ATLANTA – Most of the Hawks’ depth is found in Dikembe Mutombo’s voice. Down 1-0 to the Knicks and facing the big test last night, he went to the testosterone.
“Yes, we will win the game tonight,” the big Atlanta center boomed yesterday morning. Hey, when your team is courting trouble, there’s not much use for the treble. The Hawks were determined to set a different tone last night, starting with baritone.
The Knicks had a great time Tuesday night looking in the funhouse mirror at the distorted reflection of the true Hawks. It shrunk Mutombo into Mudgsy Bogues. At any minute, you expected a Lenny Wilkens rap video to break out.
So Mutombo dug down a few octaves yesterday for another in his series of predictions.
“We have to find a way to stop [Latrell] Sprewell, slow the New York running game,” said Mutombo. “We didn’t shoot the ball very well, they got defensive rebounds and ran. We have to find a way to stop Sprewell. That’s a key to the New York game.”
The Hawks reached this revelation after watching the game tapes, which, presumably they had to put into slow motion to study. Those blurs turned out to be the Knicks. Asked for the key to changing the Atlanta fortunes, Wilkens said: “Play better defense. And that’s all that I’m telling you. The rest you have to watch for yourself tonight.”
Hey, you don’t get to be the winningest coach in NBA history without being able to put your finger on the pulse of the problem like that. Houston had 34 points and Sprewell 31 in the opener. If they went off again last night, the Hawks were going off the cliff.
The NBA’s fifth-best rebounding team got beat on the boards by eight in Game One. If that happened again, the track meet would resume, but only after the Knicks did a double take. They had every expectation that after a visit to the candy store in the opener, visits to the dentists would resume in Game 2.
“I really think the rest of the series will be more like what everybody thought coming in,” said Allan Houston.
The Hawks were bringing their screwdrivers with them last night, hoping the guy cast as the screw would not again be Steve Smith, their shooting guard who was in foul trouble the whole game. He still managed to get 25 points on 6-for-17 shooting, which tells you what the guy can do on a bad night, but not to Houston, Smith’s matchup who went off for 34.
“The coaches were not happy at all that he had to go to the bench, in the first part of the game and the third quarter, especially when we made that run,” said Mutombo. “The game was going our way. We were posting Steve and he got his fourth foul, that kind of [hurt] what we were doing out there. He’s our best shooter.
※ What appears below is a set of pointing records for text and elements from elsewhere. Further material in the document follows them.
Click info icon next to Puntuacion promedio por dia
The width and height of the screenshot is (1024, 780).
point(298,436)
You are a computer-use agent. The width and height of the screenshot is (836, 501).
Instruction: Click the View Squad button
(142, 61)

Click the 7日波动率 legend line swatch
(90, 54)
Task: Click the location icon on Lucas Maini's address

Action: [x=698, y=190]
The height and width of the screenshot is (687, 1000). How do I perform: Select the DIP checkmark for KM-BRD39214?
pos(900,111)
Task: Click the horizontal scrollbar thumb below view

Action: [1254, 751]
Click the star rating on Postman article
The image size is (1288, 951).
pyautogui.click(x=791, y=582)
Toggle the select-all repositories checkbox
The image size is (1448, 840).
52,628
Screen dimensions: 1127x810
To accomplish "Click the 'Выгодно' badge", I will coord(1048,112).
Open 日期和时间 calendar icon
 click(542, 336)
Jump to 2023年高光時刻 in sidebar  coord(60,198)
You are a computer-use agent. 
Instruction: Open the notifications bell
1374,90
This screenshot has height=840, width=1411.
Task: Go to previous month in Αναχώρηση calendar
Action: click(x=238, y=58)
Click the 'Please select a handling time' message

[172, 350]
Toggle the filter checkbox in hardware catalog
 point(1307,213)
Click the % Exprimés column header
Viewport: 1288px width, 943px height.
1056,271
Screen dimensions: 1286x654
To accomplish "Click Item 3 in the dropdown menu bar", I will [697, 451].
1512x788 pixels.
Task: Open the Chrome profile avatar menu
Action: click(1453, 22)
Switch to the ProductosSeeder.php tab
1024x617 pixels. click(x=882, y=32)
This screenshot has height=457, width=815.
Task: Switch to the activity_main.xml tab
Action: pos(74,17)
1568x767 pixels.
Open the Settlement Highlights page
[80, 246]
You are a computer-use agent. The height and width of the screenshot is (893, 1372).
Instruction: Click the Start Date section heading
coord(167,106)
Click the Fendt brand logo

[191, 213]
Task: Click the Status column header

“Smitty got into foul trouble and [Houston and Sprewell] just ran on us. I can’t remember a game that a team scored 100 points against us, especially this year or the last two years.”
His memory was as short as his arms as Houston and Sprewell got to the basket at will. “Whenever you shoot like we did, there are going to be less rebounds,” said Jeff Van Gundy. “The [40-32 Knick advantage] is a little bit skewed because of our shooting.”
Also, because of the absence of Alan Henderson with a damaged left eye socket. “Henderson obviously is a very good offensive rebounder,” said Van Gundy. “But [Grant] Long has played very well for them.”
Not on Tuesday night, when the hero of Game 5 of the Detroit series had zero points to go with his seven rebounds. Last night the Hawks needed a lot more from Long, better shooting and shot selection by Mookie Blaylock, plus a more responsive rotation by Wilkens.
The Atlanta coach did not start the third quarter with Chris Crawford, who had shot Atlanta back into the game in the second quarter, and kept Blaylock on the bench when the Hawks were making a belated run.
“Why would I change things in the middle of a run?” asked Wilkens.
To give columnists less to second-guess, that’s why. Mutombo, meanwhile, had 13 rebounds and two blocks that exaggerated his impact on a game in which Patrick Ewing barely played because of foul trouble.
“I must help my teammates set the tone from the beginning,” said Mutombo.
The Hawks, with no bench, had to go deep a different way, ready to rumble like the rumble in their big man’s throat.
“I have business to do,” said Mutombo, and it was urgent, or this series would be over for Atlanta almost before it began.